◆ **EXERCISE BRIEF**: Return, character for character, the lines from the one bearing "UMBC Help (519, 1503)" through the end of the material. Omit everything before that line.

******************************

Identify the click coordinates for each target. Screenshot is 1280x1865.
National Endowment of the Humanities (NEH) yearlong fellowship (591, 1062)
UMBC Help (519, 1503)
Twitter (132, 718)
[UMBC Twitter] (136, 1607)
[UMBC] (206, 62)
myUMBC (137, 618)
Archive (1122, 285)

******************************

◆ **EXERCISE SOLUTION**:
UMBC Help (519, 1503)
Twitter (132, 718)
[UMBC Twitter] (136, 1607)
[UMBC] (206, 62)
myUMBC (137, 618)
Archive (1122, 285)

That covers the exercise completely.